I would find the instructions to set the mesh system up manually instead of using an app so you understand how it all links together. But they are going to be similar just that one unit is the master and the rest are slave units regardless of brand. All have the same domain name and if not auto generated, different host names. WAN disabled, dhcp disable. All nodes are static assigned a green address with gateway and dns as the green ipfire interface. Back haul plugged in one by one on a LAN port on all nodes AFTER setting up the mesh by wireless.

169.254 is a self assigned when a dhcp server is not found (BTW, its not Os specific and Microsoft has nothing to do with anyone’s networking). What it is, they are trying to use the mesh system dhcp server that crashes when the unit is placed on a dhcp network which is a known issue with wireless OS’ mesh dhcp program and I explained the only solution to it.

The WUI is the only way to set up mesh and it just has two boxes that say “add wired node” and “add wireless node”, no other options. If I flash it to dd-wrt or openwrt and use that instead, would that possibly fix this issue or is it an issue pervasive in the underlying hardware itself?

The issue exists in the all other OS as well. The wired setup (if its there) doesn’t work correctly. So you should log into the router, turn off wan, DHCP and set up wireless connect to the node, then connect the node to the wire backhaul. It will switch automatically to wired backhaul after a few seconds. The unit must be on and connected to the wireless mesh before connecting it to the lan.

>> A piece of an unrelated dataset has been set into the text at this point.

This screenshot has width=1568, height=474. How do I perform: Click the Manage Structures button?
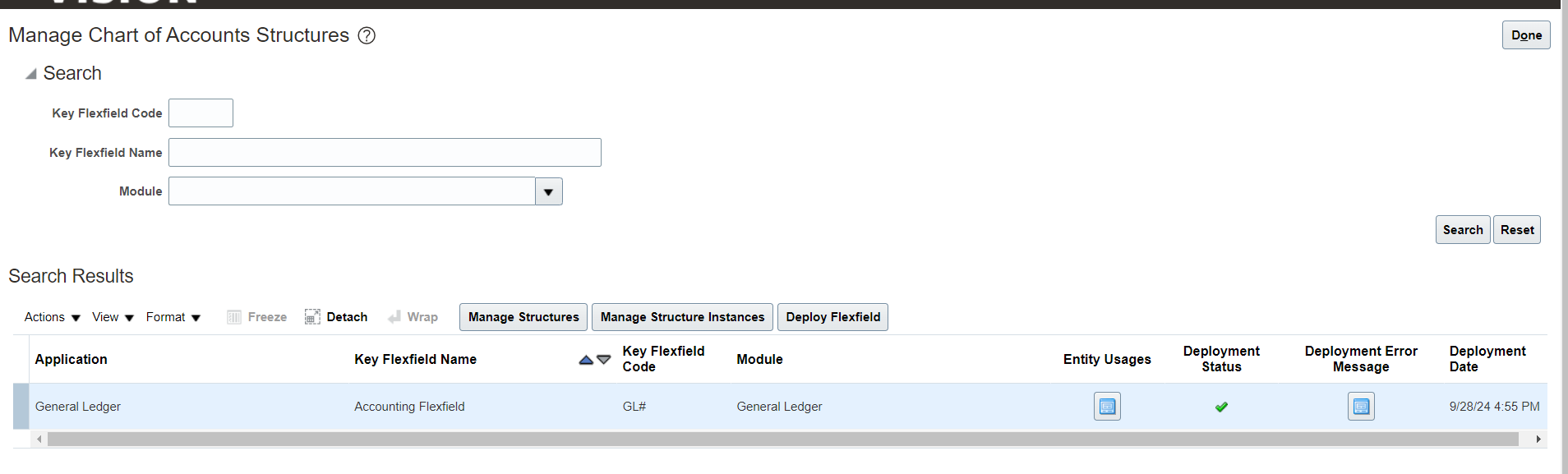click(523, 317)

I can’t get the LN1301 to set up the way you suggested. In initial set-up, I have to set it to ‘Bridging Mode’ to disable the firewall and DHCP, etc. This greys out all other options for DHCP, DNS, gateway, etc.

Then, I can’t pair the nodes at all without wiring them directly to the main. I tried adding them as wireless nodes without connecting them physically and it didn’t do anything at all.

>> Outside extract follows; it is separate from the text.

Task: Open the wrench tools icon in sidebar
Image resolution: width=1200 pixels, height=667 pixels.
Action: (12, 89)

In the process of doing this, though, I had factory reset them all and paired them again. Since then, they are behaving differently, oddly enough. The linksys app had a lot of issues before thinking it wasn’t connected to the same network, but now it seems to be working fine and populating very quickly compared to before. Additionally, pointing my browser to the IP of a sub-node doesn’t open a WUI for that node anymore, it redirects me to the main unit instead.

I’ll leave it up and see if my problem comes back. I may need to actually drop money on a proper mesh system instead of trying to hodgepodge something together if this doesn’t work.

If that falls apart, it should be easy to do it in the web gui.
I just have not found a screen shot of the network tab,

That might be what I’d see without bridge mode active, but with bridging mode enabled, it goes to this:

And I want Bridge Mode active since I’m using IP Fire for the firewall, DHCP, DNS, and routing.

For now, I don’t see cascading martian source errors, just one set of them from my Xbox One since I did the factory reset. I’m hoping that the buggy firmware may have just had an issue before and doing the full reset may have resolved it.

It should be fine then because once the static entry is put in the router its going to keep it. Because there is a bug in their firmware because the 1st one in the chain has to get a static so the others link properly and when it does you will be able to use the dns name that goes back to the 1st one which it sounds like what you ended up with. On their OS, they suppose to show the static address of the first node here on the network screen but it doesn’t. I don’t think it has an ssh server to log into its version of Linux/BSD to actually look at how the net is set up. But working backwards seemed to solve the issue since the static address doesn’t go away when resetting it. It supposed to automatically reserve the ip address that is on it but can run into problems if the ip is already used or occupied in the arp table. Which can happen if you use the default ip scheme and reset it. Because of their programming flaws in the linksys unit.